# 1: EDA

Pandas has a `cut` method to create bins. 

In [None]:
import numpy as np
import pandas as pd
from sklearn.datasets import load_diabetes
diabetes = load_diabetes()
data = pd.DataFrame(columns=diabetes['feature_names'], data = diabetes['data'])
s3s = pd.cut(data['s3'], 10) # assigns an interval to each index
s3s.value_counts().sort_index() # sort index sorts on start of interval here

Pyplot's histogram is actually this same information organized differently.

In [None]:
import matplotlib.pyplot as plt
h = plt.hist(data['s3'], bins=10);
counts = [int(x) for x in h[0] ]
cutoffs = [round(x,3) for x in h[1]] # cutoffs
for i in range(len(h[0])):
    print(f'( {cutoffs[i]}, {cutoffs[i+1]} ]    {counts[i]}' )

Pandas supports smoothing of histograms to approx density (not normalized)

In [None]:
# plt.density(data['s3']); #DNE
data['s3'].plot.density()


## Estimates of Location 

**Timmed mean** is the mean of the est with the highest 10% and lowest 10% removed... this is to reduce sensativity to outliers.
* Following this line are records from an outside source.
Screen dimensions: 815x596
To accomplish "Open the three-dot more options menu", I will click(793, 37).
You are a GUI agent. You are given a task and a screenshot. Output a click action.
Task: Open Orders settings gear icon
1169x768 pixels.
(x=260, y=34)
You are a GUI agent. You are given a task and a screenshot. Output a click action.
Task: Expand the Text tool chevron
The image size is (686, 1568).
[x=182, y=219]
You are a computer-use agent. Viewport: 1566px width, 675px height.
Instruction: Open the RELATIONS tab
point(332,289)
Pandas doesn't have it, scipy.stats does.



In [None]:
from scipy import stats

In [None]:
stats.trim_mean(data['s3'], 
                proportiontocut= .1, # there is no default here
               ), data['s3'].mean() # to see that they are not the same

In [None]:
# to check that this is what I expect it to be.. I'll come up with a 
# alternative with pandas quantile function:
low = data['s3'].quantile(.1)
high = data['s3'].quantile(.9)

fil = (data['s3']>=low) & (data['s3']<=high)
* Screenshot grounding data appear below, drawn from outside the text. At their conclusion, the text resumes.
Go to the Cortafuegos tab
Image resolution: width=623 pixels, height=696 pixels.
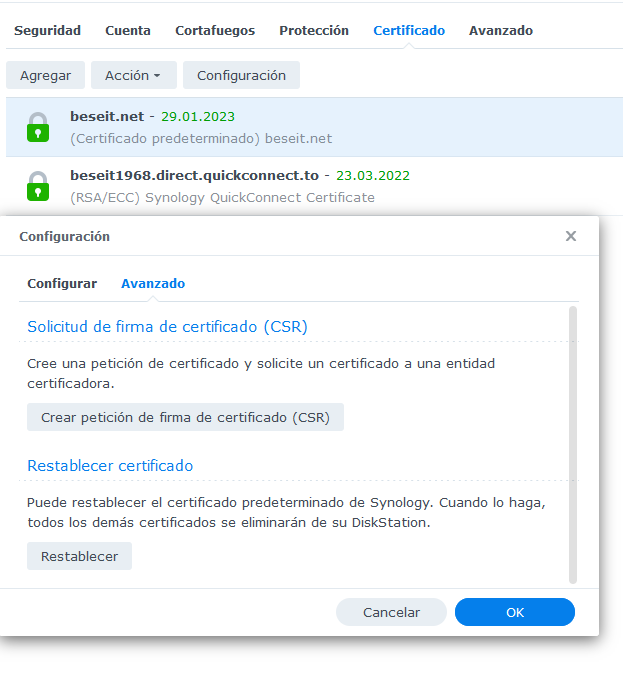pyautogui.click(x=215, y=31)

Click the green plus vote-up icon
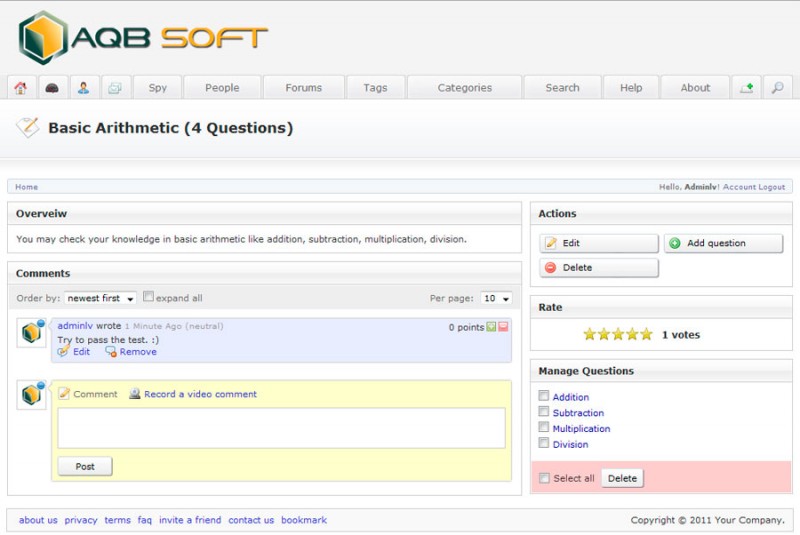point(491,327)

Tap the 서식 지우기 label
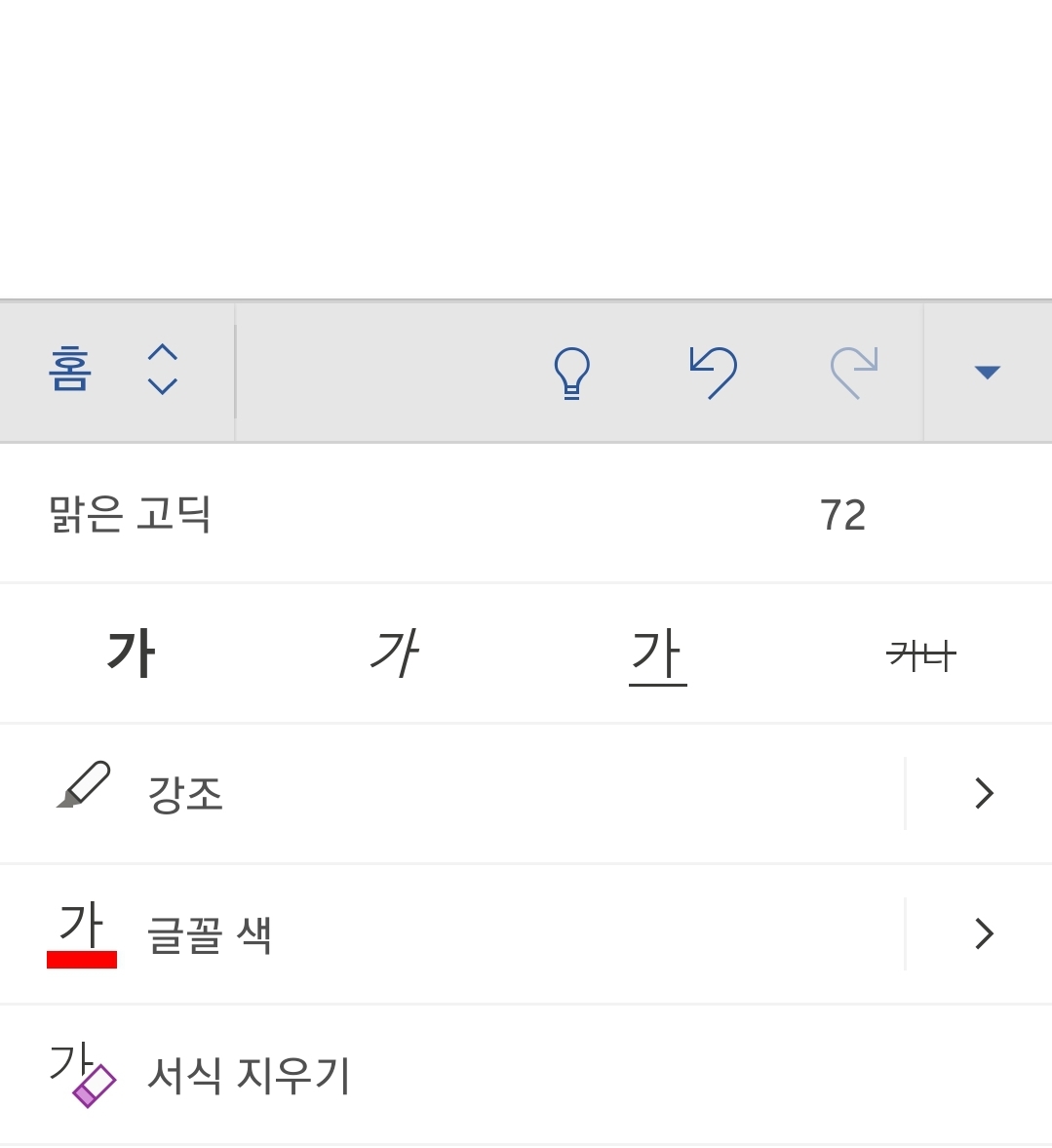(x=249, y=1075)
( data['s3'][ fil]).mean() # dang it... why is this not the same?

In [None]:
low, high

## Estimates of Variablility

**Mean Absolute deviation from the median**
$\text{mean}\left\{ |x_i -m| \right\}$ where
$m = \text{median}\{x_i\}$. 

In [None]:
m = data['s3'].median()
devs = data['s3'] - m
abdevs = devs.map(abs)
mad = abdevs.mean()
mad

**Median Absolute Deviation from the Median**
$\text{median}\left\{ |x_i -m| \right\}$ where
$m = \text{median}\{x_i\}$. 

In [None]:
m = data['s3'].median()
devs = data['s3'] - m 
abdevs = devs.map(abs)
mead = abdevs.median()
mead

In [None]:
plt.hist(data['s3'], alpha =0.5)
plt.vlines(x=[m-mad,m, m+mad], ymin=0, ymax =100, color='salmon', alpha = 0.9, label ='MAD')
plt.vlines(x=[m-mead,m, m+mead], ymin=0, ymax =90, color='red', alpha = .9, label= 'MeaAD')
plt.legend();

## Exploring 2 or more variables

When there are so many points to plot that it is visually overwhelming, it is nice to use either contour plots or hexbin.

In [None]:
# note that this is a method from pandas plot library. 
data.plot.hexbin(x='s3', y='s2', 
                 gridsize=30,
                );

When you have two categorical variables, you might want a table of counts of things in two categories. That is a kind of pivot table. 

In [None]:
df = pd.read_csv('data/train.csv')

c_feats = [ 'MS Zoning', 'Lot Shape'] 
dfc = df[c_feats]

dfc.pivot_table(index = 'MS Zoning', columns = 'Lot Shape', 
               aggfunc = lambda x : len(x),
               margins = True,
              )

## Correlation

There are other types of correlation coefficient, since Pearson's has some flaws. 

### Spearman's rho 
$\rho$

Given two lists of the same length of values of observables
- give the values of the first a ranking
- give the values of the second a ranking, 
- calculate the sum of the squares of the distances between rankings
- $\rho = 1-\frac{6\sum d^2}{n(n^2 -1)}$
- this is the pearson correlation between the two rank series. 
- Spearman's $\rho$ is thus a measure of monotonicity of $x$ vs $y$, regardless of the linearity. 
- I also not that the original order of the points is forgotten in Spearman, but not Pearson. 

In [None]:
from sklearn.datasets import load_diabetes
diabetes = load_diabetes()
df = pd.DataFrame(data = diabetes.data, columns= diabetes.feature_names)
df['s2'].rank()[:3] # there is a nice method to give the rank of each entry, with averaging :)

In [None]:
df['dsq'] = (df['s2'].rank() - df['s3'].rank())**2
n = len(df)
1-6*df['dsq'].sum()/(n*(n+1)**2)

In [None]:
stats.spearmanr(df['s2'],df['s3'])

In [None]:
stats.pearsonr(df['s2'].rank(), df['s3'].rank())

### Kendal's tau 

Let $a_{ij}  = {\text{Sign}} (x_i-x_j)$ and Let $b_{ij} = \text{sign}(y_i-y_j)$. 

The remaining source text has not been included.